Percutaneous angioplasty and stenting fit the bill in this regard, according to SCAI.

But at this time, SCAI does not support CMS reimbursement for the more complex procedures being considered, Mahmud added. “These procedures may be associated with disproportionately higher rates of complications in Medicare populations and at this stage, they should only be performed with the extra support of the hospital setting. This may be revisited as experience with PCI in Medicare beneficiaries in the ASC setting grows.”

Like Kirtane, Mahmud emphasized that the devil is in the details.

“It is imperative that patients undergoing PCI in the ASC setting receive the same quality of care afforded to cardiovascular patients receiving PCI in the hospital outpatient setting.

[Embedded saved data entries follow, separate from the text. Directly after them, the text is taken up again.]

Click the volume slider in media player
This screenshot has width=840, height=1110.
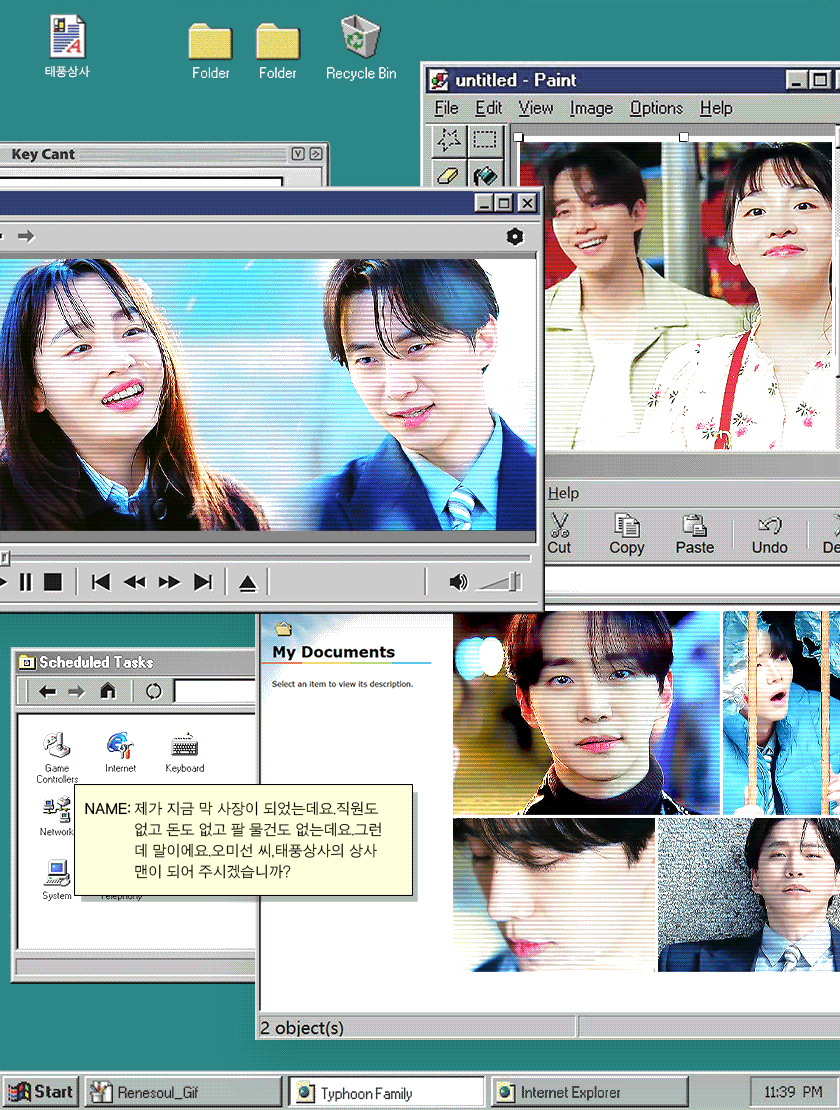click(499, 582)
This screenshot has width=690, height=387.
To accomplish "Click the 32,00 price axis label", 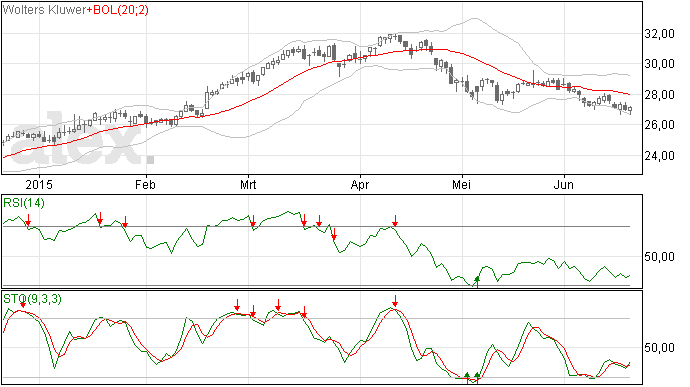I will pyautogui.click(x=659, y=34).
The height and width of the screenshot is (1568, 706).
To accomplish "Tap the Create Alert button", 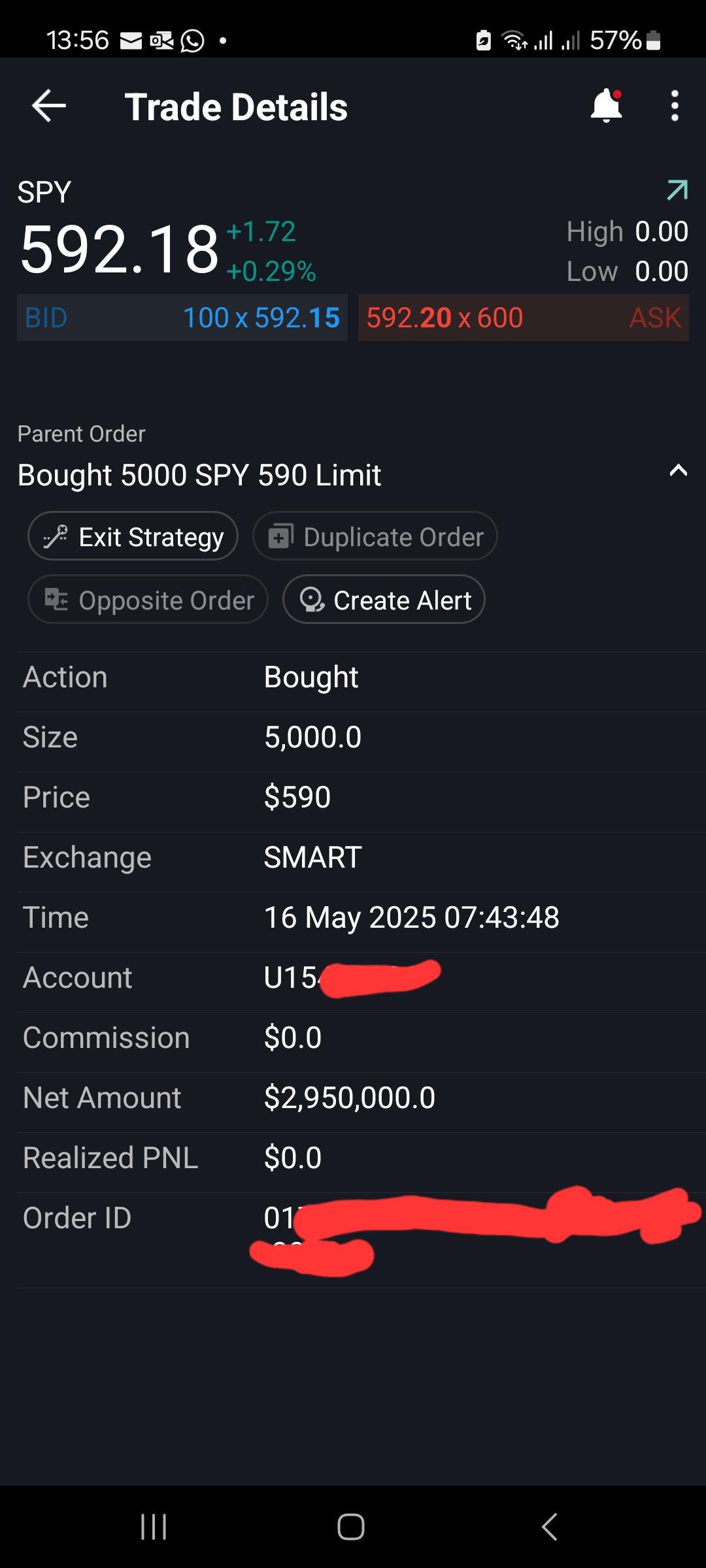I will [x=384, y=600].
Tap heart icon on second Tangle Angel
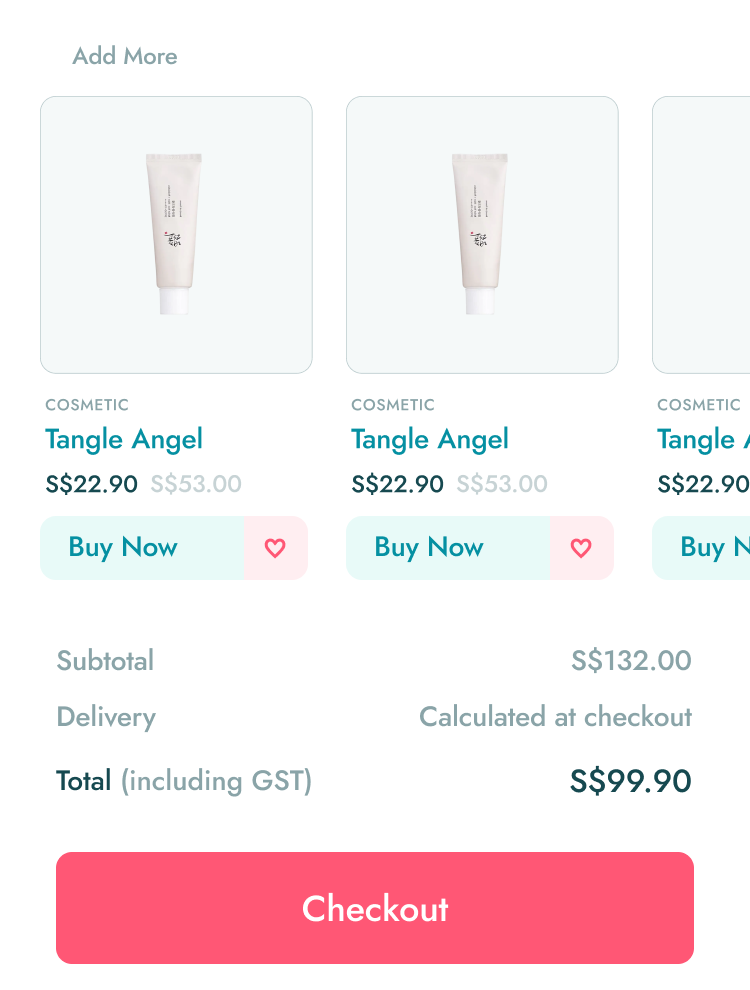Image resolution: width=750 pixels, height=990 pixels. [581, 548]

We urge CMS to support the establishment of minimum facility standards that will assure quality of care in the ASC setting including a mandate for participation in a quality registry that will track outcomes for [PCI] procedures performed in the ASC site of service,” he advised in his letter, noting that these data would enable benchmarking and provide a system to promote improvement.

SCAI also made the case for reimbursement that incentivizes use of fractional flow reserve, instantaneous wave-free ratio, and IVUS, which currently don’t have their own. “Greater use of these technologies has been shown to improve lesion selection for PCI and improve patient outcomes along with decreasing overall cost to the healthcare system,” the letter pointed out.

At least 100 interventionalists, located in Texas, Kansas, Louisiana, and elsewhere, have contributed comments in favor of CMS reimbursement for percutaneous coronary interventions at ASCs.

Many of these letters share wording, suggesting an organized campaign. Using language partially lifted from a June 2018 article by Marc Toth, CEO of ACA Cardiovascular (Tucson, AZ), several letters to CMS make an argument for why changes to current policy are needed.

“Medicare regulations create a patchwork system of coverage rules for certain diagnostic and interventional cardiovascular procedures,” the letters say. “As it stands today, if a treatable cardiac condition is diagnosed in a Medicare patient at an ASC or a doctor's office, the physician generally cannot intervene immediately—even if doing so would be medically appropriate, safe, and/or common practice in the commercial space. In many cases, this means that Medicare patients must undergo the intake process, sedation, catheterization, and discharge on multiple occasions at multiple settings before they can be treated for their diagnosed condition. This can lead to situations that are potentially dangerous for patients' health outcomes, not to mention financially and functionally burdensome.”

Unlike SCAI, these commenters express support for reimbursement of PCI in coronary artery bypass grafts, noting: “Having routinely performed these procedures in an ASC in the commercial setting, we can attest to the fact that they are not expected to pose a significant risk to beneficiary safety when performed in an ASC and they do not require an overnight stay.”